Encouraged by the promising results obtained with peripheral blood NK cells, we explored the suitability of K562/41BBL/mb15/mb21 feeder cells to further improve ex vivo differentiation of NK cells from mobilized HSCs. To allow a reliable comparison, side-by-side experiments with the same donor PB-CD34+ cells were performed either in the absence (regular cytokine medium) or presence of feeder cells. Indeed, addition of K562/41BBL/mb15/mb21 cells to differentiating cultures markedly improved ex vivo generation of NK cells from HSCs. Thereby, highly pure (>99%) NK cell products were obtained. Consistent with the findings with peripheral blood NK cells, PB-CD34+-derived NK cells differentiated and expanded in the presence of K562/41BBL/mb15/mb21 feeder cells displayed lower surface expression of the activating receptors NKG2D, NKp30, and NKp44 than NK cells exposed only to cytokine-containing medium, while expression of CD16 and NKp46 were comparable. Importantly, irradiated K562/41BBL/mb15/mb21 cells also promoted NK cell development from PB-CD34+ cells that displayed poor differentiation capacity in regular cytokine-based culture, demonstrating that this approach can overcome the donor-to-donor variability often observed with G-CSF-mobilized HSCs. Expression of membrane-anchored IL-21 by the feeder cells strongly contributed to this effect, since K562/41BBL/mb15 cells were less effective than K562/41BBL/mb15/mb21 in generating NK cells from the same donor PB-CD34+ cells (data not shown).
In cell killing experiments, NK cells differentiated from HSCs of all tested donors that were expanded in the presence of K562/41BBL/mb15/mb21 feeder cells exhibited marked activity and displayed equal or greater cytotoxicity against K562 target cells than NK cells only differentiated and expanded in cytokine-containing medium. Importantly, as seen for the extent of differentiation of NK cells from poor responders, PB-CD34+ cells of two donors that gave rise to NK cells without measurable cytotoxicity if generated only with cytokines yielded NK cells that efficiently killed K562 cells when stimulated with K562/41BBL/mb15/mb21 cells during differentiation and expansion.

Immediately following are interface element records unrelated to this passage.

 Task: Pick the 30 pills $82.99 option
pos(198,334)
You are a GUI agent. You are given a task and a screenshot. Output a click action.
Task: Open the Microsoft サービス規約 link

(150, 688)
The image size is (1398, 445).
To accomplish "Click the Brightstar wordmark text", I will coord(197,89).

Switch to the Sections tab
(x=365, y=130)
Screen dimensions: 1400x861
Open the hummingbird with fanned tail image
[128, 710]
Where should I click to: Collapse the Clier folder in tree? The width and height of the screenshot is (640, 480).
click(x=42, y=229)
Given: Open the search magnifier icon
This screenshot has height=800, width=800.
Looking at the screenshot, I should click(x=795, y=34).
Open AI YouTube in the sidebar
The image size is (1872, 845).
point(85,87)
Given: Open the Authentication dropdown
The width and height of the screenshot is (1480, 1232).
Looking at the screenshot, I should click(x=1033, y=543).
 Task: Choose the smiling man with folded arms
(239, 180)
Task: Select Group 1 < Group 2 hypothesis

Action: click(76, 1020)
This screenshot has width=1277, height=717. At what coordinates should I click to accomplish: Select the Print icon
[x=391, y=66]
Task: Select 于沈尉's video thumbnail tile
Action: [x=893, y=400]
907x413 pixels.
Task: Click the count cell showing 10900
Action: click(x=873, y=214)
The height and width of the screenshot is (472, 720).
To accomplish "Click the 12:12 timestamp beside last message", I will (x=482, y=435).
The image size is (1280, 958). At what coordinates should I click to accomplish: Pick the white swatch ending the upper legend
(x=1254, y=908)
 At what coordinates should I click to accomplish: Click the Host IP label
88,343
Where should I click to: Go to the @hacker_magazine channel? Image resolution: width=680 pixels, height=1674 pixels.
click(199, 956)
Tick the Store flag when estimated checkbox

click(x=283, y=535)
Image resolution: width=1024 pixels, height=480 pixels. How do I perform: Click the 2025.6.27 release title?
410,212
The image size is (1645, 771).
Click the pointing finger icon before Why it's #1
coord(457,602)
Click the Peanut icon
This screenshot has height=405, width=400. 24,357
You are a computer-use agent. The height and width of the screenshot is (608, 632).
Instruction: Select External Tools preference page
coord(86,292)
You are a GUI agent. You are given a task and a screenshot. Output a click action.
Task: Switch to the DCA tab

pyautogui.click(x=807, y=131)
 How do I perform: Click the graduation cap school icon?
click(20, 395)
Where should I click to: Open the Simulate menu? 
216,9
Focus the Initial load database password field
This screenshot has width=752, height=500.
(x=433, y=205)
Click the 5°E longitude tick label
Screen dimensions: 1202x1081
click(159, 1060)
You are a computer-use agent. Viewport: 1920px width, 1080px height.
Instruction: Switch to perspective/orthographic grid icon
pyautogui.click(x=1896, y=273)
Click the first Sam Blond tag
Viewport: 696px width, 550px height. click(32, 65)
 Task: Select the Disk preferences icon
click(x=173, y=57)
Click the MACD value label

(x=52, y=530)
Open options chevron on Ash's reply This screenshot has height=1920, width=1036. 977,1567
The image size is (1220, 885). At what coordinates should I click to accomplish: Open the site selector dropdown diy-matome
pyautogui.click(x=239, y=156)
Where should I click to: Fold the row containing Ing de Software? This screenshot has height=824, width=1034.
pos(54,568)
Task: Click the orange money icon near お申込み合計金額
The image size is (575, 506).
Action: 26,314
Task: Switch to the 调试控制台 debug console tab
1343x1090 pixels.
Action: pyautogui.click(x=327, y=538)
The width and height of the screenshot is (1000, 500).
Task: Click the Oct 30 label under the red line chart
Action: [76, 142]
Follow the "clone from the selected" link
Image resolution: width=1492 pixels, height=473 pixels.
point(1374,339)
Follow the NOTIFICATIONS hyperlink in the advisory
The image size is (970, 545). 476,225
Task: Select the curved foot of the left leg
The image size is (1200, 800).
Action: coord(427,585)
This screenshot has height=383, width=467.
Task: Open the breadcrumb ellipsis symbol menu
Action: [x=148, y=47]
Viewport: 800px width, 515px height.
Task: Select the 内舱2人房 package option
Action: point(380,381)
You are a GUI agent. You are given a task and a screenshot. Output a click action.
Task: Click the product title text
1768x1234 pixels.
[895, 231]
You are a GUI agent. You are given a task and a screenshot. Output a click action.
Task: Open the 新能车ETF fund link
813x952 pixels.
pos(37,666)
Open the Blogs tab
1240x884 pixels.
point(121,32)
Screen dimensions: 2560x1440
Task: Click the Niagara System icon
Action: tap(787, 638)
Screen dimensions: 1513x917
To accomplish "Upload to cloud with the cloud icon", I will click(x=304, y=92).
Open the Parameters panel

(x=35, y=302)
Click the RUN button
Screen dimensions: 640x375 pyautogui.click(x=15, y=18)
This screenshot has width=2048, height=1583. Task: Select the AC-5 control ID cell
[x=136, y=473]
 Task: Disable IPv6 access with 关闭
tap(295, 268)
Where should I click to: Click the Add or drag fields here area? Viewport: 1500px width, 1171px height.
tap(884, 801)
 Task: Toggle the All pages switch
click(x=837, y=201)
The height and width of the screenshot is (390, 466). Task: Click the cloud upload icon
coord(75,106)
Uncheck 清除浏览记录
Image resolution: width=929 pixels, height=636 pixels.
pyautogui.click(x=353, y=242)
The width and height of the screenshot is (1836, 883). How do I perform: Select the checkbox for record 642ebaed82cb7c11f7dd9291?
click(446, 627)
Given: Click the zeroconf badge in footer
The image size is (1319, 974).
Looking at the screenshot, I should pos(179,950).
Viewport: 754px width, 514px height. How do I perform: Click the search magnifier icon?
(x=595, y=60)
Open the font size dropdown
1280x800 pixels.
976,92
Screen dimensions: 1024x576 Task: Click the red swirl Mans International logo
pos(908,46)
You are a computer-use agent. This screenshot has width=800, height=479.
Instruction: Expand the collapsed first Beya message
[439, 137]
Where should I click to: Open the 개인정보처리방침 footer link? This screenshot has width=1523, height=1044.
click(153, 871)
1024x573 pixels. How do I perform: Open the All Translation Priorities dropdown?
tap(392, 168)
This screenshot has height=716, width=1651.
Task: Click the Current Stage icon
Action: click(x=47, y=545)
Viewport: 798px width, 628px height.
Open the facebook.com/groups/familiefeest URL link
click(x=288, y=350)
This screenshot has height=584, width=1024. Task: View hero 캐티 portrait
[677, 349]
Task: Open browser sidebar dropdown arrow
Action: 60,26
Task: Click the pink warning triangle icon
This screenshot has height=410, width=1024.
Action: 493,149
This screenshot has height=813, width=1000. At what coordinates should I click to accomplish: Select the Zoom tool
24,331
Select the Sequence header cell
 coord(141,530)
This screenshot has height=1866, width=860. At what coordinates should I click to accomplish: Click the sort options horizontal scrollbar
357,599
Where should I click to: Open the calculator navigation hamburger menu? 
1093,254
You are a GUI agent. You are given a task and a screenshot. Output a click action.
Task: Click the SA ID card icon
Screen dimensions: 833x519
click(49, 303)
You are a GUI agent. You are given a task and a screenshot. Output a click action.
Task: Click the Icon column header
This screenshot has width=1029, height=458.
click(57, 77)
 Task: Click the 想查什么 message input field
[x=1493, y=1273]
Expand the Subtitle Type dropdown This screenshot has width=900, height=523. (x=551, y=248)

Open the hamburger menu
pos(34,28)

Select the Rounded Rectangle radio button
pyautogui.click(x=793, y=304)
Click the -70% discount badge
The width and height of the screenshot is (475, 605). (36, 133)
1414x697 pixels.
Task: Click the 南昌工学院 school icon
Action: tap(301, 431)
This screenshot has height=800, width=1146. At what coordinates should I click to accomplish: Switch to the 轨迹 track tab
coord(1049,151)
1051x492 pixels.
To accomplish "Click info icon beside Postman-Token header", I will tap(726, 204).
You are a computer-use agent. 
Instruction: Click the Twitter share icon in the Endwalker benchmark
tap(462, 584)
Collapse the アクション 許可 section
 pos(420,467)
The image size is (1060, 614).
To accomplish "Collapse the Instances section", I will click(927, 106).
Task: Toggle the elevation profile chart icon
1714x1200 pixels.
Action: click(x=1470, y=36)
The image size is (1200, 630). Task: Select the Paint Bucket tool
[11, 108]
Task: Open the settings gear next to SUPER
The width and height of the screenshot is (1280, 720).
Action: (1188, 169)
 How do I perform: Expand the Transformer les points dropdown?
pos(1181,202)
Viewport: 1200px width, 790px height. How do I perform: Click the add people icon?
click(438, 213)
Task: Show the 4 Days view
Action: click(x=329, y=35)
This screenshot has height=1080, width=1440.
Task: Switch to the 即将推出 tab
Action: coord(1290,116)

This differential activity of NK cells derived from the same donor HSCs may be attributed to the previously described ability of IL-21 to reverse exhaustion and restore antitumor activity of NK cells after long-term culture [14,53]. Furthermore, in addition to killing of K562 cells, we observed enhanced lysis of target cells of different solid tumor origins by NK cells generated with the help of K562/41BBL/mb15/mb21 feeder cells.
Taken together, our data demonstrate that mobilized hematopoietic stem and progenitor cells expanded and differentiated according to this two-step protocol are a promising source for the generation of allogeneic NK cells. Thereby, exposure to genetically engineered K562 feeder cells expressing membrane-anchored IL-15 and IL-21 counteracts donor-to-donor variability observed with cytokine-based differentiation only, and drives rapid and robust expansion of highly pure NK cells with an activated phenotype. Such cells may also serve as a basis for genetic modification to further augment their antitumor activity [54,55,56], which will be explored in subsequent studies.

Supplementary Materials

The following are available online at https://www.mdpi.com/2073-4409/9/4/811/s1: Figure S1: Ex vivo generation of NK cells from bone marrow-derived hematopoietic progenitors. Figure S2: Expression of IL-21 by genetically modified K562/41BBL/mb15/mb21 feeder cells. Figure S3: Activation of STAT3 upon exposure of Raji cells to K562/41BBL/mb15/mb21 feeder cells. Figure S4: Phenotypic characterization of peripheral blood-derived NK cells. Figure S5: Secretion of pro-inflammatory cytokines by ex-vivo-differentiated NK cells.

Author Contributions

Conceptualization, P.O. and W.S.W.; methodology, P.O., K.K., J.F.V.O., and W.S.W; validation, P.O., K.K., J.F.V.O., and B.U.; formal analysis, P.O., K.K., J.F.V.O., and W.S.W.; investigation, P.O., K.K., J.F.V.O., and B.U.; resources, H.B. and W.S.W.; writing—original draft preparation, P.O.; writing—review and editing, P.O., H.B., and W.S.W.; supervision, P.O. and W.S.W.; project administration, W.S.W.; funding acquisition, W.S.W and P.O. All authors have read and agreed to the published version of the manuscript.

Funding

This work was supported by Deutsche Forschungsgemeinschaft (DFG) grants WE 2589/4-1 and GRK 1172/2, LOEWE Center for Cell and Gene Therapy Frankfurt (CGT), and institutional funds of the Georg-Speyer-Haus. The Georg-Speyer-Haus is funded jointly by the German Federal Ministry of Health (BMG) and the Ministry of Higher Education, Research and the Arts of the State of Hessen (HMWK). The LOEWE Center for Cell and Gene Therapy Frankfurt was funded by HMWK, reference number: III L 5-518/17.004 (2013).

Acknowledgments

The authors thank Helmut Salih, Dario Campana, and St. Jude Children’s Research Hospital for providing K562/41BBL/mb15 cells; Hind Medyouf for providing bone marrow-derived hematopoietic stem cells; Petra Schön for help with cytometric bead arrays; and Stefan Stein for valuable discussions and help with flow cytometric cell sorting.

Conflicts of Interest

The authors declare no financial or commercial conflict of interest. The funders had no role in the design of the study; in the collection, analyses, or interpretation of data; in the writing of the manuscript, or in the decision to publish the results.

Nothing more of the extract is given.